_Short problem_
Rewrite all of the data below with every "dropdown" switched to "drop-down", leaving everything else unchanged.

_Available records_
───
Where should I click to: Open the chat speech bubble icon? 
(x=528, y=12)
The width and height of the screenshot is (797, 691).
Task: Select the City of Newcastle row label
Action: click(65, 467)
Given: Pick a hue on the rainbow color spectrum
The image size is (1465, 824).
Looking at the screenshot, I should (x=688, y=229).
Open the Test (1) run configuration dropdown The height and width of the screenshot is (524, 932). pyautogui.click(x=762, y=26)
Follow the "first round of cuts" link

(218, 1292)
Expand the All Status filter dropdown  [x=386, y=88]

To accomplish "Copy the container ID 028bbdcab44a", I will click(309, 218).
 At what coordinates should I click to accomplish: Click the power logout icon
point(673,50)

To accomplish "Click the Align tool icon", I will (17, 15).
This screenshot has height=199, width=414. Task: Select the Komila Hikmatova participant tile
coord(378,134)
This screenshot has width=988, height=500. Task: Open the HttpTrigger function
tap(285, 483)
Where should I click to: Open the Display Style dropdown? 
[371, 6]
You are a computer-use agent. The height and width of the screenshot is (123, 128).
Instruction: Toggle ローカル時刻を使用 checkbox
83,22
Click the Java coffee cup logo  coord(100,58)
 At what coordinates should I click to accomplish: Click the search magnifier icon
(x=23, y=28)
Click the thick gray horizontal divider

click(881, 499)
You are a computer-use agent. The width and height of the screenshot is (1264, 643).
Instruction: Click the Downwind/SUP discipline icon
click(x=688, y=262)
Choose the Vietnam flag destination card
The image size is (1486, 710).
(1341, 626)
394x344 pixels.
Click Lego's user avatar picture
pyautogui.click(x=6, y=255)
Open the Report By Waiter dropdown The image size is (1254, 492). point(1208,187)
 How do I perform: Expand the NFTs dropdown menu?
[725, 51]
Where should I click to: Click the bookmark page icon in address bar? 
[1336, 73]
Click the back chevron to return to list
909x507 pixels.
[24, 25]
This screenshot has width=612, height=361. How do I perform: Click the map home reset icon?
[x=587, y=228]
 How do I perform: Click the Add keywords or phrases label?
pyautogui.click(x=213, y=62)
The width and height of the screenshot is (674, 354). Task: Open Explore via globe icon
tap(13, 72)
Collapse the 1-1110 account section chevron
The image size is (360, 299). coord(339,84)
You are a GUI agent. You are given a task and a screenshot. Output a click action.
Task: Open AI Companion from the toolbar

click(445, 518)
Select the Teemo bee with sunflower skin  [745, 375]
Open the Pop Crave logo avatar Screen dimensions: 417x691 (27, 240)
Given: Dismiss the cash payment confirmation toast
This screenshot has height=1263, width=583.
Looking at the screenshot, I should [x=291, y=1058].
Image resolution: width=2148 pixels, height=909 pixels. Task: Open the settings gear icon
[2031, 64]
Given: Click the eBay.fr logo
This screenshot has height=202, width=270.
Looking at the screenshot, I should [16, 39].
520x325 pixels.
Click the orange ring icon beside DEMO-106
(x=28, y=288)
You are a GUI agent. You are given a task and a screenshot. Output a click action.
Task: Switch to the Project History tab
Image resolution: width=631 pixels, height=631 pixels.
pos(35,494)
───
_Answer in full_
Where should I click to: Open the chat speech bubble icon? 
(x=528, y=12)
The width and height of the screenshot is (797, 691).
Task: Select the City of Newcastle row label
Action: click(65, 467)
Given: Pick a hue on the rainbow color spectrum
The image size is (1465, 824).
Looking at the screenshot, I should (x=688, y=229).
Open the Test (1) run configuration drop-down The height and width of the screenshot is (524, 932). pyautogui.click(x=762, y=26)
Follow the "first round of cuts" link

(218, 1292)
Expand the All Status filter drop-down  [x=386, y=88]

To accomplish "Copy the container ID 028bbdcab44a", I will click(309, 218).
 At what coordinates should I click to accomplish: Click the power logout icon
point(673,50)

To accomplish "Click the Align tool icon", I will (17, 15).
This screenshot has height=199, width=414. Task: Select the Komila Hikmatova participant tile
coord(378,134)
This screenshot has width=988, height=500. Task: Open the HttpTrigger function
tap(285, 483)
Where should I click to: Open the Display Style drop-down? 
[371, 6]
You are a computer-use agent. The height and width of the screenshot is (123, 128).
Instruction: Toggle ローカル時刻を使用 checkbox
83,22
Click the Java coffee cup logo  coord(100,58)
 At what coordinates should I click to accomplish: Click the search magnifier icon
(x=23, y=28)
Click the thick gray horizontal divider

click(881, 499)
You are a computer-use agent. The width and height of the screenshot is (1264, 643).
Instruction: Click the Downwind/SUP discipline icon
click(x=688, y=262)
Choose the Vietnam flag destination card
The image size is (1486, 710).
(1341, 626)
394x344 pixels.
Click Lego's user avatar picture
pyautogui.click(x=6, y=255)
Open the Report By Waiter drop-down The image size is (1254, 492). point(1208,187)
 How do I perform: Expand the NFTs drop-down menu?
[725, 51]
Where should I click to: Click the bookmark page icon in address bar? 
[1336, 73]
Click the back chevron to return to list
909x507 pixels.
[24, 25]
This screenshot has width=612, height=361. How do I perform: Click the map home reset icon?
[x=587, y=228]
 How do I perform: Click the Add keywords or phrases label?
pyautogui.click(x=213, y=62)
The width and height of the screenshot is (674, 354). Task: Open Explore via globe icon
tap(13, 72)
Collapse the 1-1110 account section chevron
The image size is (360, 299). coord(339,84)
You are a GUI agent. You are given a task and a screenshot. Output a click action.
Task: Open AI Companion from the toolbar

click(445, 518)
Select the Teemo bee with sunflower skin  [745, 375]
Open the Pop Crave logo avatar Screen dimensions: 417x691 (27, 240)
Given: Dismiss the cash payment confirmation toast
This screenshot has height=1263, width=583.
Looking at the screenshot, I should [x=291, y=1058].
Image resolution: width=2148 pixels, height=909 pixels. Task: Open the settings gear icon
[2031, 64]
Given: Click the eBay.fr logo
This screenshot has height=202, width=270.
Looking at the screenshot, I should [16, 39].
520x325 pixels.
Click the orange ring icon beside DEMO-106
(x=28, y=288)
You are a GUI agent. You are given a task and a screenshot. Output a click action.
Task: Switch to the Project History tab
Image resolution: width=631 pixels, height=631 pixels.
pos(35,494)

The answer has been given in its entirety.